● EXERCISE: An exact copy of every record is the required answer.

● EXCERPTED DATA:
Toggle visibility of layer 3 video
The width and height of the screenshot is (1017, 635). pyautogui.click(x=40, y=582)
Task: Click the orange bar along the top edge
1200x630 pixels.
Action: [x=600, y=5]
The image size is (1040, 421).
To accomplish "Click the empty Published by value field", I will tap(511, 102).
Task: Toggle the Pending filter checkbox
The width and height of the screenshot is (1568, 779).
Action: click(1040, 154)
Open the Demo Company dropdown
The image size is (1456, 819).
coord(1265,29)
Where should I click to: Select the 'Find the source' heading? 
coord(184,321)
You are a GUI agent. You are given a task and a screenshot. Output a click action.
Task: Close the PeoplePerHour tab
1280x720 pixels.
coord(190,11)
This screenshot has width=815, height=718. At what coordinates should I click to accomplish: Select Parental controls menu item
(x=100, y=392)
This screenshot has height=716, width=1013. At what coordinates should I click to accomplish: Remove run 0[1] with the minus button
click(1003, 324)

● COMPLETED EXERCISE:
Toggle visibility of layer 3 video
The width and height of the screenshot is (1017, 635). pyautogui.click(x=40, y=582)
Task: Click the orange bar along the top edge
1200x630 pixels.
Action: [x=600, y=5]
The image size is (1040, 421).
To accomplish "Click the empty Published by value field", I will tap(511, 102).
Task: Toggle the Pending filter checkbox
The width and height of the screenshot is (1568, 779).
Action: click(1040, 154)
Open the Demo Company dropdown
The image size is (1456, 819).
coord(1265,29)
Where should I click to: Select the 'Find the source' heading? 
coord(184,321)
You are a GUI agent. You are given a task and a screenshot. Output a click action.
Task: Close the PeoplePerHour tab
1280x720 pixels.
coord(190,11)
This screenshot has width=815, height=718. At what coordinates should I click to accomplish: Select Parental controls menu item
(x=100, y=392)
This screenshot has height=716, width=1013. At what coordinates should I click to accomplish: Remove run 0[1] with the minus button
click(1003, 324)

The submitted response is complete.